Company visit to Suzhou Jiahe food industry. Accordingly, they are the top producer of non-dairy creamer in Asia, boost world-class production methods, emphasize on Intellectual Property Rights and quality assurance and consumer welfare. They also embody the Harmonious Society resolution where they use environment friendly production methods, give back to society through charity and pay attention to employee welfare.Their brand name is called 晶花 (King Flower).
Their wall of achievements. And this is only one side of the wall. They even got recognition for paying past a certain amount of tax to the government.
Their workplace organisation method. Took this picture while walking past as the company worker didn’t introduce it to us. 5S methodology is some organisation method for work space productivity, so employees have understanding on how work should be done. If you look at the alphabets, they are Romaji. Talk about learning from the success models of different countries.
Some behind the scenes of production
After that is some free-and-easy time at Ping Jiang Road, whereby I already covered the shopping part in the previous post. So here is another quirky photo of the otherwise rustic place.
Went to Ou Shang hypermart at night. The flags reminded me of Singapore national day.
Visited Suzhou museum, founded in 1960 at the former residence of Li Xiucheng, a military commander during the Taiping Rebellion. A museum in a rebel’s home! Seriously how cool is this?! But anyway the current building adjoining the residence is built in 2006 with some modern architectural design.
Anyway we were only given about half an hour to roam about so we sort of just looked at most exhibits roughly, and it is difficult to take photos of artefacts without people getting in the way.
Say hi to Li Xiucheng
Collections include buddhist sculptures, burial objects, calligraphy & painting from Ming ang Qing dynasty. The bowl artefact is a celadon lotus shaped flower bowl from the 5 dynasties in Huqiu Pagoda. Lotuses are often used in Buddhist pagodas because it symbolise cleanliness and virtue even though it grows in dirt, and it also has something to do with rebirth. Likely that the artist is a Buddhist.
One last shot of Suzhou before leaving for Shanghai.
My thoughts about Suzhou? Talking about achieving a balance between opposing forces, you can see it here.
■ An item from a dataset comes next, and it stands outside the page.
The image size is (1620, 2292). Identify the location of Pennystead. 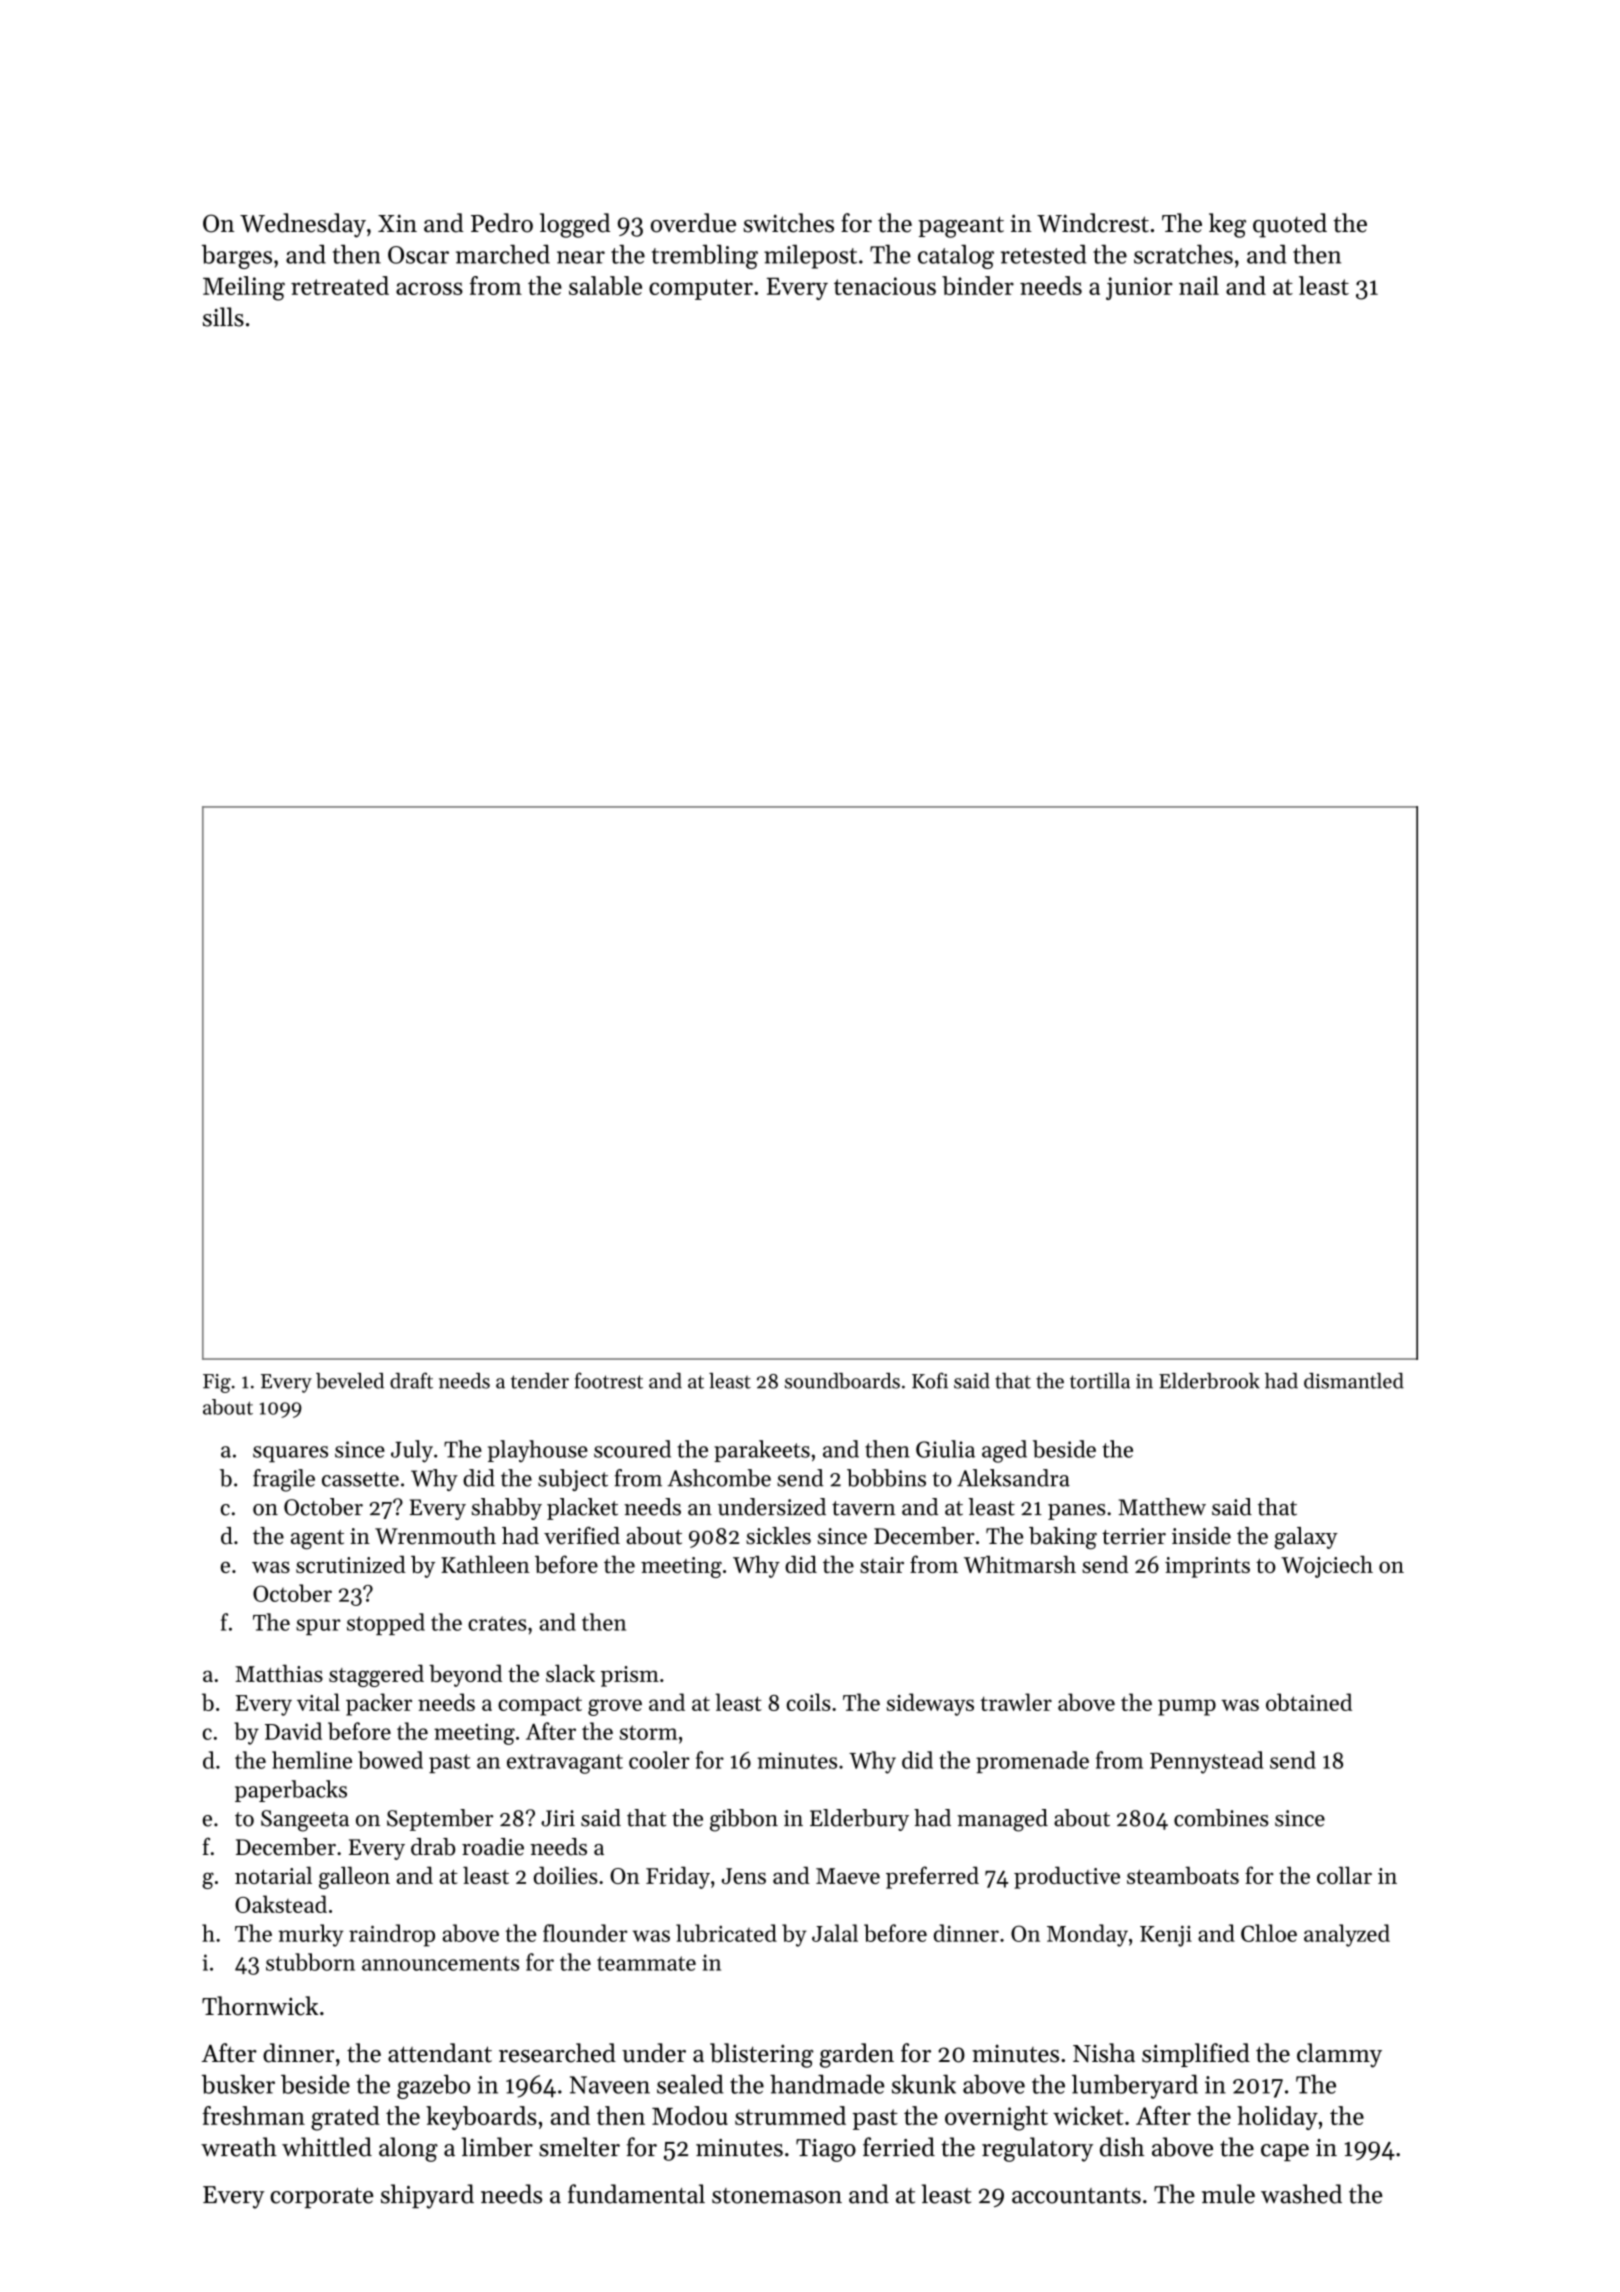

On one end there are preserved historical sites, while on the other there are the modern-looking areas found in cities. Amidst the industrial development, there are promotion of the arts to soften the concrete effects. And with the potential harm done on the environment, there are gardens planted by the road. Although I’d thought some areas looked like Singapore, but that is the Suzhou way of learning-by being modest and constantly studying success models around the world to create a dynamic city.